Mare Cetus—3 planet orbiting Tau Ceti. Laramax Cave Complex.
Explora Corporation's MC-100J Expedition. Earth year 2164.

   Horrific screams instantly obliterated the stillness of the murky, bleak cavern, puncturing the dense air like shards of glass flying through skin. As Jennifer Astoni heard them, her gravity meter froze in her hand. The ghastly cries seemed to have funneled down her throat and surged into her stomach, bloating her with a paralyzing fear.

   Then, at once the screams trailed into nothingness, seemingly inhaled by the stillness. Jennifer stood like a statue, and with only her diligent blue eyes, she searched the gray limestone walls that surrounded her, her shoulder lamps illuminating them with what now appeared to be a malevolent glow.

   "What in God's name…" gasped Jennifer just as Jonathon Powell placed his large gloved hand on her shoulder. Startled by his touch, she dropped the gravity meter from her hand. She glared at Jon, then glanced at Lee Ononi and Aggie Livingston, who were about five steps behind him.

   "Sid!" cried Aggie into the communication's device attached to the collar of her dust-covered jacket. "Sid! What happened?"

   Lee also began calling into his com. "Sid! Saroja! Anyone! Respond!"

   As Jennifer's initial shock left her, a horrible thought occurred. "The shaft! Oh, no! We've got to get to the shaft."

   Jennifer scrambled into a twisting, claustrophobic passage, the others right behind her. As they contorted their bodies through tight openings in the rocks and scraped themselves against cold, barren limestone, their voices rang out with a fear that heightened in a frantic crescendo.

   The passage opened up, and as Jennifer got to her feet, her head hit a stalactite above her, sending her hardhat spiraling to the floor. "Commander!" she shouted into her com after shaking off her stun. "Danielle! Saroja! Zeke! Respond please!" She started forward again, leaving her hardhat in her haste. After a short distance, the passage opened even wider.

   "It's these caves!" cried Jon who was right behind her now. "They're cursed!"

   "That's a bunch of crap!" snapped Jennifer. "Get a grip. We have to keep our heads level. Keep level to keep right."

   "Don't hand me that," said Jon. "Nothing's right down here because of what Parrolli did four years ago on the Severon Mission. You damn well know that. With the way he killed that woman—he opened up a Pandora's box."

   "Screw Severon and that sick bastard Parrolli. What happened in a cave on another continent has nothing to do with us."

   "And what happened between you and that VP has nothing to do with Hunter Larson not being on this mission either, does it?"

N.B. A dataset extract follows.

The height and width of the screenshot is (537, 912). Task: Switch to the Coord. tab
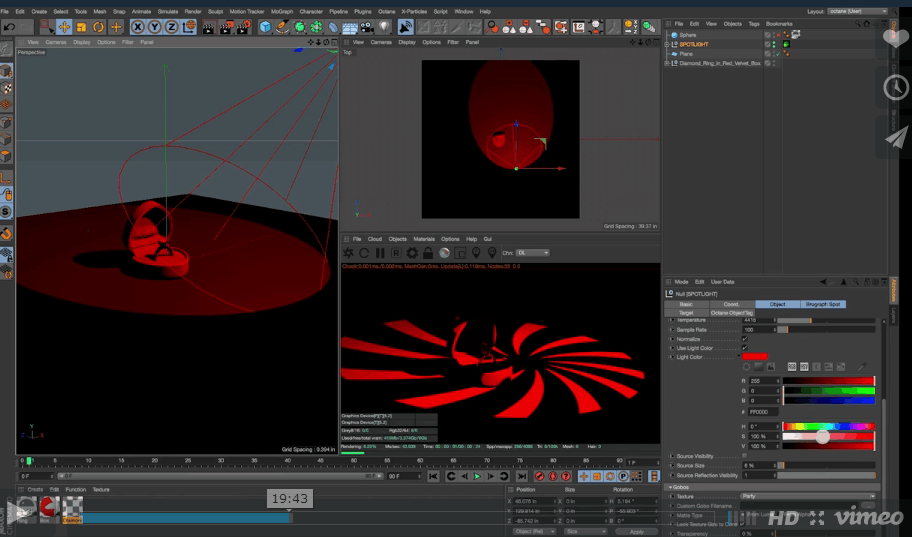click(x=731, y=304)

   "Screw Larson, too. I told you—I don't want to hear that crap anymore." She picked up her pace, putting some distance between her and Jon. Then she slowed down and took her Vimap computer out of her jacket pocket. She looked at the screen. The shaft was only meters away now—she knew that, but the screen flashed its distance as over a kilometer away. What was wrong with her computer? Jennifer looked up; tremendous pain racked her forehead. She collapsed to the ground, darkness immediately covering her.

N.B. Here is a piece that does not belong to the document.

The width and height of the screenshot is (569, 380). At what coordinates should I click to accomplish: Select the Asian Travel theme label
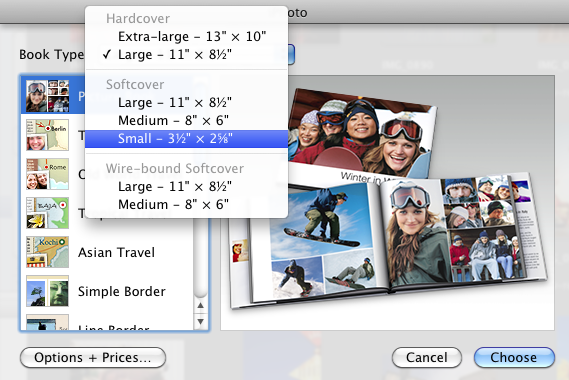(x=116, y=252)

   When she came to, Lee and Jon were carrying her through the passage by her arms and legs. They set her down on her back, and Aggie dropped Jennifer's backpack beside her. Seconds later, Aggie shrieked, frighteningly, agonizingly. There were groans of dismay from the men. Jennifer's coherence returned. She sat up and felt a gash on her forehead, blood trailing down the side of her face and clinging to her long sandy brown hair. Idiot! She had run into another stalactite. Lee pressed a cloth against her head and Jennifer took it from him. She crawled toward the brink of the shaft.

   "This can't be," sobbed Aggie as she gazed into the pit. "This is awful." She scurried away from the edge, then bent over and began retching.

   Jennifer timidly stared into the enormous vertical gouge in the planet, her lights reflecting off the crumpled, lifeless bodies of Sid and the other members of the party, which were on a wide rock ledge a good distance below her. "Oh, shit." She groaned.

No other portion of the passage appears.